Guide

A Guide to the Missouri Botanical Garden in St. Louis

First open to the public in 1859, the Missouri Botanical Garden is the oldest botanical garden in continuous operation in the United States and one of the only gardens to achieve National Historic Landmark status. In 2009, we celebrate the Garden's 150th anniversary, or sesquicentennial, with the publication of a series of reprints of historic documents.

 

Gardens and Botanic Gardens

Gardening at the present day is divided into many branches. We have landscape gardening, teaching us hew to lay out our grounds to the best advantage, how to plant out woods and dispose of water, how to build our houses, and make our roads, walks, and fences, so that we may gain the worlds approval. We have vegetable gardening and market gardening, teaching us how an abundant supply of vegetables may be obtained at all seasons of the year. We have flower gardening in many a style and character—Florists Gardens, for sale of flowers, Nursery Gardens for sale of Plants and trees, and Botanic gardening.

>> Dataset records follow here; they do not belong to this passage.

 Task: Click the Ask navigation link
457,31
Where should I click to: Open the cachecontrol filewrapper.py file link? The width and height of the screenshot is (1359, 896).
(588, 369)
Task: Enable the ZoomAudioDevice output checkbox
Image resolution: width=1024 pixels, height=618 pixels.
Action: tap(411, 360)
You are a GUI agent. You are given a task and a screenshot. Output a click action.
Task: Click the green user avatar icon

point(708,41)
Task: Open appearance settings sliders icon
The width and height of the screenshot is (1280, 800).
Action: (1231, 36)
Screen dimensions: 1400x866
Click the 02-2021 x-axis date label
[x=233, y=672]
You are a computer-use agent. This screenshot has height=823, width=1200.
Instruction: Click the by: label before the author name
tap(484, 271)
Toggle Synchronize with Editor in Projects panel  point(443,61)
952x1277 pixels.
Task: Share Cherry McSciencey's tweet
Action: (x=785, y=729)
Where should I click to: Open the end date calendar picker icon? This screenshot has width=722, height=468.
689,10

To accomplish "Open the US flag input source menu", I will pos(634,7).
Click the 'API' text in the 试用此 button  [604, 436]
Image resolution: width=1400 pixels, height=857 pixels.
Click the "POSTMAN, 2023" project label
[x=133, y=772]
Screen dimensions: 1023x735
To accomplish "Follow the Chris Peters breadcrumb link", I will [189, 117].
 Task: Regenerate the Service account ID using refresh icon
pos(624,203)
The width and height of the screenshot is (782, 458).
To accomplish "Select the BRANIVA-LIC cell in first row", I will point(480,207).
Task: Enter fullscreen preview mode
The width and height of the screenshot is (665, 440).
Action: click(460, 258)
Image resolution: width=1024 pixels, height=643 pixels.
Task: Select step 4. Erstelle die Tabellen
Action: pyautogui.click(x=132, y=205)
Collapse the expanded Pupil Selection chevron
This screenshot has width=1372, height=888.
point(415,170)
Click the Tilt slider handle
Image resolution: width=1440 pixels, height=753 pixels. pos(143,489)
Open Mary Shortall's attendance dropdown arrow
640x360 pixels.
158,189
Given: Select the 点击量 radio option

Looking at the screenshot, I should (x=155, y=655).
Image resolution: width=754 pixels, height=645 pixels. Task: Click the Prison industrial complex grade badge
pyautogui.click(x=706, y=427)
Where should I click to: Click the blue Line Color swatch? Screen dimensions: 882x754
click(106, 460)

It is recorded of the first created of our race, that, to fully enjoy the blessings of life, he was to dress and keep a garden; and his first pursuit was horticulture. The good gardener of those days was not only the first of men, but the most honored of mortals; and while he faithfully followed that ancient occupation, manifested the highest state of civilisation the world has ever seen. He conducted the first operations of that model of a goodly Garden, but when he ceased from his labours therein, happily bequeathed to prosperity, an enduring, and appreciative taste for the gentle art he loved so well. The legacy he left us has found claimants in all civilised communities and countries from that remote age until now.

Gardening as an Art. To adopt the words of Christowell, There is nothing in the world half so beautiful as the gardeners work. What are jewellers, or watchmakers or ivory carvers, or even painters, to compare with a genuine Gardener? The things that they handle are dead and artificial, and cannot know the treatment they receive. But our work is living and natural, and knows us, and adapts itself to follow our desires and pleasures. It has its own tempers, and moods of feeling, the same that we have; for every plant that lives is sensitive.

Botany is that branch of Natural History which relates to the vegetable kingdom, not only the naming and classification of plants, but embracing all the phenomena of vegetable life in their widest extent; of the external forms of plants, and of their anatomical structure however minute; of the functions they perform, of their distribution over the globe at the present, and at former epochs, and of the uses to which they are subservient. 1st examines the plant at its earliest state of development, when it appears as a simple cell, and follows it thro’ all its stages of progress until it attains maturity. It takes a comprehensive view of all the plants which cover the earth, from the minutest lichen or moss, only visible by the aid of the microscope, to the most gigantic production of the tropics.